Andy's: Fishtown gets Korean fried chicken

Two pieces of honey garlic KFC from Andy's Chicken, 2001 Memphis St.

It was only a matter of time that Fishtown would become home to a Korean fried chicken shop.

The task fell not to some hipster Anglo chef tired of the gastropub scene but to a Korean American entrepreneur.

That would be Andy Choi, and the shop - which opened Aug. 9 in a former pizzeria at the corner of Memphis and Norris Streets - is simply Andy's Chicken (2001 Memphis St., 215-291-0700).

In a snug 300 square feet, Choi and crew turn out crispy, nongreasy, twice-fried chicken ($9.19 for a half, $18 whole - discounted at lunch). Breading is a bit thicker and more substantial than you'll find at, say, Cafe Soho. He also includes breasts, while many other KFC shops stick to legs, drums and thighs. Sauce lineup is sweet chili, hot and spicy, sweet BBQ, cajun, soy, and honey garlic (which Choi is especially proud of).

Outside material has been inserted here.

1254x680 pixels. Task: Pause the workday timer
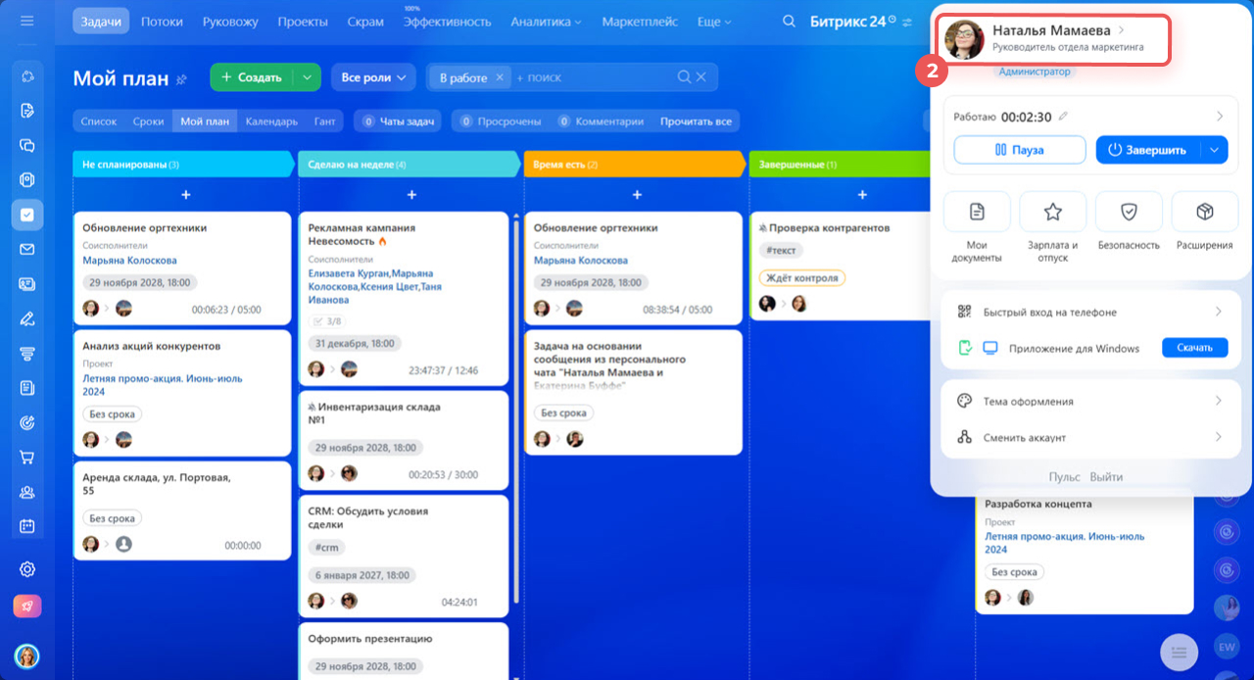[x=1019, y=150]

Choi says he buys his chicken fresh daily.

The menu also includes homespun Korean rice specialties - bulgogi, spicy pork, and kimchi and pork fried rice ($7.99) - and two soups, all of which Choi makes to order on his little two-burner stove.

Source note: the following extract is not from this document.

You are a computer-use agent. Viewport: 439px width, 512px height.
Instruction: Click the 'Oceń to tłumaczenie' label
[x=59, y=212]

Andy's is a more basic version of Chimac, a chicken-focused sit-down restaurant on Fifth Street near Olney Avenue in Olney that Choi owns with his buddy Beo.

There is no seating here; it's takeout or delivery only.

Hours are noon to 11 p.m. Monday to Saturday, 1 to 9 p.m. Sunday.

Two pieces of advice: Bring a bib and a drop cloth for the car seat, and get there early because he's been selling out by 7 p.m.